## Page text
⟨

Cancer is a diagnosis no one wants for their pet, and because cats are such particular creatures, it’s often a harder diagnosis to hear for them as they limit what they let us do to them. For example, it is harder to change cats’ diets; it is harder to give multiple medications to cats as well. However, that does not mean we won’t do the best we can for cats with cancer.

Regardless of whether you treat your cat with conventional therapy or not, there are some good treatments that support any decision. The biggest thing you can do for your cat with cancer is to feed them food free of grains, dyes, and by-products. Grains, especially those with gluten, stimulate and feed cancer cells. Dyes and by-products increase inflammation — particularly dangerous as cancer itself is inflammation gone wrong.

Let’s start with diet. Ideally your cat is already eating whole foods free of grains, dyes, and by-products… but this becomes even more important after a diagnosis. Some cat owners are lucky in that their cats will eat anything. These cats make an easy adjustment to real food – meats with just a touch of bone, or calcium, and a little ground vegetable or seeds. But the cats who are hooked on crunchy foods are harder to convince to eat something new.

So, start slowly and make tiny changes. Mix in high quality kibble. Later sprinkle kibble on top of meat based canned food- loaf/pate style. Later, add real meat (maybe even consider a “raw diet”) and — slowly — take away the kibble.

If your cat is easy to medicate, there are some fabulous herbal remedies that can help your cat fight cancer, or at least rebuild strength during cancer treatment. Essiac tea, for example, is well known for cancer patients. Stasis Breaker and Max’s Formula are also two remedies I use frequently.

If your cat has pain, consider arnica or cannabis (very dilute and from a reputable source, and only if it is legal in your state, of course!) as these don’t affect the kidneys and may stimulate appetite.

Prevention is ideal and cats’ bodies give us clues of inflammation — shedding, infections, and other signs that health isn’t perfect — years before they develop cancer. But if your kitty does get the dreaded cancer diagnosis, know that alternative therapy under Dr. Pope’s guidance can help any decision you make for your feline friend.

⟩

## Extracted records
⟨

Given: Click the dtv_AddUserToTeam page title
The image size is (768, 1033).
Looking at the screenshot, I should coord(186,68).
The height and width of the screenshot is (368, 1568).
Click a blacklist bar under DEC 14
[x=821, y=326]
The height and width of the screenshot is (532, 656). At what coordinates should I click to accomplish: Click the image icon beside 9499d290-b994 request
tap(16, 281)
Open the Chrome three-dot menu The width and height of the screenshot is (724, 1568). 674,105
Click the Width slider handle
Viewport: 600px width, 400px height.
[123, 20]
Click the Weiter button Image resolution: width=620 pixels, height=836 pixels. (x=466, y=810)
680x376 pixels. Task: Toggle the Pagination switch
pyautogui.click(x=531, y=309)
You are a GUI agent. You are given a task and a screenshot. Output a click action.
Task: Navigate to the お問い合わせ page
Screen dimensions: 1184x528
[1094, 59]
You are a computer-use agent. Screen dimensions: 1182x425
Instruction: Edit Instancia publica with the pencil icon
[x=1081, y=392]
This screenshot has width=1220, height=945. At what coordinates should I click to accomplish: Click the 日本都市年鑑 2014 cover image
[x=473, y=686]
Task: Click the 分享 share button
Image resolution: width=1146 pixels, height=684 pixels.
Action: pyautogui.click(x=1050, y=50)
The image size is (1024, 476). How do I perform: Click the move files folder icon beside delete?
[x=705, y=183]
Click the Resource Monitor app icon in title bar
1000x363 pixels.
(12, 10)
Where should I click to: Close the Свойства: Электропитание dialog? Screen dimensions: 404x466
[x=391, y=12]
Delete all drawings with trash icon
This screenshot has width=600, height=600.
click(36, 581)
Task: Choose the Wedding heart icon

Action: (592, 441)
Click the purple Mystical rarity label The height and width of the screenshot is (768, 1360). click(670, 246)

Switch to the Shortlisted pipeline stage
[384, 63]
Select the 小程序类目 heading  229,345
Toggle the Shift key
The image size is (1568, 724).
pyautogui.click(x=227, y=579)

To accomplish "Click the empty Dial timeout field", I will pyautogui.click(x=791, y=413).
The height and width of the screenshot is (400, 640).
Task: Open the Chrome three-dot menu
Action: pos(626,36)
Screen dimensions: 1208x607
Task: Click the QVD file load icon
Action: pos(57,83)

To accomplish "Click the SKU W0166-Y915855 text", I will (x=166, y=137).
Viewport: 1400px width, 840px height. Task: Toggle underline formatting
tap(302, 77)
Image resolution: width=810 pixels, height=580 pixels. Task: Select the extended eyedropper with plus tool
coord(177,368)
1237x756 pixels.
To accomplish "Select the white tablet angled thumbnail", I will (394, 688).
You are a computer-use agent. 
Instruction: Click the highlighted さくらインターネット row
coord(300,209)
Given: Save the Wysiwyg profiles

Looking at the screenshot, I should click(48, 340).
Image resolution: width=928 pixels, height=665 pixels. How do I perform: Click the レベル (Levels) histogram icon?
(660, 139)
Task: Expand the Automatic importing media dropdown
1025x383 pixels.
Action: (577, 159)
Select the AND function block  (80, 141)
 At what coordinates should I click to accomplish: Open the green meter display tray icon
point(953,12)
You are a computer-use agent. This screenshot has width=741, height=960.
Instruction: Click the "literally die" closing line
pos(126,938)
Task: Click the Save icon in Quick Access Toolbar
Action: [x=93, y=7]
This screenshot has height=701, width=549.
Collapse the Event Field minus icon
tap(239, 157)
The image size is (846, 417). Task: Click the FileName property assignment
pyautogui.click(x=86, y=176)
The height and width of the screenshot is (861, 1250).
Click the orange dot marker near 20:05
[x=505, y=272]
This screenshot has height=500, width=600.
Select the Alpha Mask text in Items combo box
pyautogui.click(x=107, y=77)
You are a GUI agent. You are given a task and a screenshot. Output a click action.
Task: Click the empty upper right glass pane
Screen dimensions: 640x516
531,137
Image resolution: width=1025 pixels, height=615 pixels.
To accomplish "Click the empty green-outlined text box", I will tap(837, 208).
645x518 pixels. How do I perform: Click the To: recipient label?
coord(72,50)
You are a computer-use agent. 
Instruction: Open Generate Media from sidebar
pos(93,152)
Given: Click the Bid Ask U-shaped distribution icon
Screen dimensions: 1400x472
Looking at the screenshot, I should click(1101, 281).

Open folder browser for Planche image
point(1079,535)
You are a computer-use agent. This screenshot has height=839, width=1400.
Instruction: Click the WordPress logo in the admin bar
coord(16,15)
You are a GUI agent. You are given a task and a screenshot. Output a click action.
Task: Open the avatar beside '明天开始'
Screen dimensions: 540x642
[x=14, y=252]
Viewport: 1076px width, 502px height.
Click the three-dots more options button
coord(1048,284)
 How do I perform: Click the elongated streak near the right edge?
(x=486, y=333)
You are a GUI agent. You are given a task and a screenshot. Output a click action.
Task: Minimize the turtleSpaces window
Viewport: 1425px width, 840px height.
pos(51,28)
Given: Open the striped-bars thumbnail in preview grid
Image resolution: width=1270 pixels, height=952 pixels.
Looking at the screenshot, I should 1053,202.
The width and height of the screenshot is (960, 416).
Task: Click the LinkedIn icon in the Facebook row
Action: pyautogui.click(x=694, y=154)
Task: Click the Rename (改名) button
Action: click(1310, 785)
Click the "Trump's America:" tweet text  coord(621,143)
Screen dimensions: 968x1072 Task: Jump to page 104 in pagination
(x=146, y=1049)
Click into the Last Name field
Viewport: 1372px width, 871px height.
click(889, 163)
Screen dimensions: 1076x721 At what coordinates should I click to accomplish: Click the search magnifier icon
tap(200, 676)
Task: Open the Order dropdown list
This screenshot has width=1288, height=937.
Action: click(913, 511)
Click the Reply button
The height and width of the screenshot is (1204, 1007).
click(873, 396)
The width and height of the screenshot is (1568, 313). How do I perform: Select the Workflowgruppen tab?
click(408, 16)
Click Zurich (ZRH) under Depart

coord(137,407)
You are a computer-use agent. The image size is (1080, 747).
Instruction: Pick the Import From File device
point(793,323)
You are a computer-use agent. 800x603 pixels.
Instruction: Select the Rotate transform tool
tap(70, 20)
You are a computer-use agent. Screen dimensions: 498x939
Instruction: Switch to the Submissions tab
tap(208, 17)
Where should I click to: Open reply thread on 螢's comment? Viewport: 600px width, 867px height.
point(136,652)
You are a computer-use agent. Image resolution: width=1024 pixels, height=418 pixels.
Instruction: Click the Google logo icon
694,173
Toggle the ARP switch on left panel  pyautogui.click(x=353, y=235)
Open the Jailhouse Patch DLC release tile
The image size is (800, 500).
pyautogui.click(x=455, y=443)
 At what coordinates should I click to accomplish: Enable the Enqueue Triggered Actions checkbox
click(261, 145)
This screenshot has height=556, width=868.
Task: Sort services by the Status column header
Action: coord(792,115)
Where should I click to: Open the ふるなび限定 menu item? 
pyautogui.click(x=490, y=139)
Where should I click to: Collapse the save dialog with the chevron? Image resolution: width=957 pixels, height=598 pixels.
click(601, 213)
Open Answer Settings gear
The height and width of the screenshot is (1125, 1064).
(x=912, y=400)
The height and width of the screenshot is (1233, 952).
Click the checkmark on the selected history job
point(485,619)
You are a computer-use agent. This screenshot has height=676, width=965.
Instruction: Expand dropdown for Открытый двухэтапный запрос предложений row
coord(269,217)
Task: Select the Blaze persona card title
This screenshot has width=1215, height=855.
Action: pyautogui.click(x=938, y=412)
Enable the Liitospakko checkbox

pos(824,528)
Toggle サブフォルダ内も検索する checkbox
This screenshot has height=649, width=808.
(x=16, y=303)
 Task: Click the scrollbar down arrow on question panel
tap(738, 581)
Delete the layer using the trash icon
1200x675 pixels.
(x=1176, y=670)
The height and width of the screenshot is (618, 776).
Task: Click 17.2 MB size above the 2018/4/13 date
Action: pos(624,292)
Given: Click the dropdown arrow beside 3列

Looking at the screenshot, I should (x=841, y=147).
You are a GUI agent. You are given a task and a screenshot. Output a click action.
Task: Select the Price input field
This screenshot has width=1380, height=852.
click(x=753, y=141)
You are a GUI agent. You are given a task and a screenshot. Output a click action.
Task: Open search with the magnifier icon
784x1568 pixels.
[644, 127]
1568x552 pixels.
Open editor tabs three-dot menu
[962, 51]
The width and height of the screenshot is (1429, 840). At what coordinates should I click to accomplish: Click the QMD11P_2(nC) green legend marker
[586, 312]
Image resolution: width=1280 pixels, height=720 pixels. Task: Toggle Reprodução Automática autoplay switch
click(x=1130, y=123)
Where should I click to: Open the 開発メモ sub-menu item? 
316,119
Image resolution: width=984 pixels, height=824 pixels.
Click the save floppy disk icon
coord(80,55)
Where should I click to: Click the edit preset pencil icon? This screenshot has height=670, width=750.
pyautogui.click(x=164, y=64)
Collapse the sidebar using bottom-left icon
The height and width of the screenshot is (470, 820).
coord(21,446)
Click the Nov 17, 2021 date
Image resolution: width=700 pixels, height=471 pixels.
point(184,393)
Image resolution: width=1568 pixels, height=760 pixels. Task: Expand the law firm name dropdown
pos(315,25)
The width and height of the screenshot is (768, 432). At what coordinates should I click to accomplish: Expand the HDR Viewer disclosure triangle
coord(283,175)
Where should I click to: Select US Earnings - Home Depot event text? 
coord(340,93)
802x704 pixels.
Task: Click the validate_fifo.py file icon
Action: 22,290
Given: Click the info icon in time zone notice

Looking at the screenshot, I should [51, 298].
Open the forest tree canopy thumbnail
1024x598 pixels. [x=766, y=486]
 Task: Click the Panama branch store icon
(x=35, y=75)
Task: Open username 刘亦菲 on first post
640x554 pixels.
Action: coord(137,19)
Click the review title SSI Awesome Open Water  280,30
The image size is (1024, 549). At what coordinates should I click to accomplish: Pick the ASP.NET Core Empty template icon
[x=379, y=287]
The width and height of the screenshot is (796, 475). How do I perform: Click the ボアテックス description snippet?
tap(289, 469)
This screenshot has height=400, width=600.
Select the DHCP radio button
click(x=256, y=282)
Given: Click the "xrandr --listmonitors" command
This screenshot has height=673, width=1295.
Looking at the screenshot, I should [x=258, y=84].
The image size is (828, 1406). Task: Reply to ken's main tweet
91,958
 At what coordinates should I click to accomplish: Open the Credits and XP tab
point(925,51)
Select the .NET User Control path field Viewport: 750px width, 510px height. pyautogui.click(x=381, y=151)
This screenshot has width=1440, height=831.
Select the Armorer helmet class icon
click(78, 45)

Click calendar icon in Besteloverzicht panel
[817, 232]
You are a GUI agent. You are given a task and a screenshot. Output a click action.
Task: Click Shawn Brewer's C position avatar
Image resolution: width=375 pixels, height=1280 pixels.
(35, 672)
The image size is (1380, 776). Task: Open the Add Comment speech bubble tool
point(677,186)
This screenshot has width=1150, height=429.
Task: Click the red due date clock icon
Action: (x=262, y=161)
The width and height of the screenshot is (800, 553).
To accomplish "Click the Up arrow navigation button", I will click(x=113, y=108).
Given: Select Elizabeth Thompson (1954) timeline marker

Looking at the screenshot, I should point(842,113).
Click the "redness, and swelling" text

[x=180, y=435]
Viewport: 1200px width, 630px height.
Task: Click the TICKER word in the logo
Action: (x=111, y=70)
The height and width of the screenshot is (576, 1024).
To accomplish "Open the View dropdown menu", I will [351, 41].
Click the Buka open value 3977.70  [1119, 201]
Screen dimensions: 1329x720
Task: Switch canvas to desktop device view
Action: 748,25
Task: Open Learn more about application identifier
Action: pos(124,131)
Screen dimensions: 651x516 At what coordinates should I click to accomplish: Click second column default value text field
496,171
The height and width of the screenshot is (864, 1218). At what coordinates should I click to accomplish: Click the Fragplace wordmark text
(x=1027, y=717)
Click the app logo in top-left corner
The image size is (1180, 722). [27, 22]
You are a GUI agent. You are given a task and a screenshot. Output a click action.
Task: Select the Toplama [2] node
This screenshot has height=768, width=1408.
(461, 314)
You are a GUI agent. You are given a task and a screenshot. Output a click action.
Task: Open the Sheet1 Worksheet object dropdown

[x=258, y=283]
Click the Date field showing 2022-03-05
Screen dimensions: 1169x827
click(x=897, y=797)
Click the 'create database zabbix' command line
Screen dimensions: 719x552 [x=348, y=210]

⟩

## Task statement
Please copy the part of the cat cancer text from "Let’s start with" to "away the kibble." word for word.

## Exercise result
Let’s start with diet. Ideally your cat is already eating whole foods free of grains, dyes, and by-products… but this becomes even more important after a diagnosis. Some cat owners are lucky in that their cats will eat anything. These cats make an easy adjustment to real food – meats with just a touch of bone, or calcium, and a little ground vegetable or seeds. But the cats who are hooked on crunchy foods are harder to convince to eat something new.

So, start slowly and make tiny changes. Mix in high quality kibble. Later sprinkle kibble on top of meat based canned food- loaf/pate style. Later, add real meat (maybe even consider a “raw diet”) and — slowly — take away the kibble.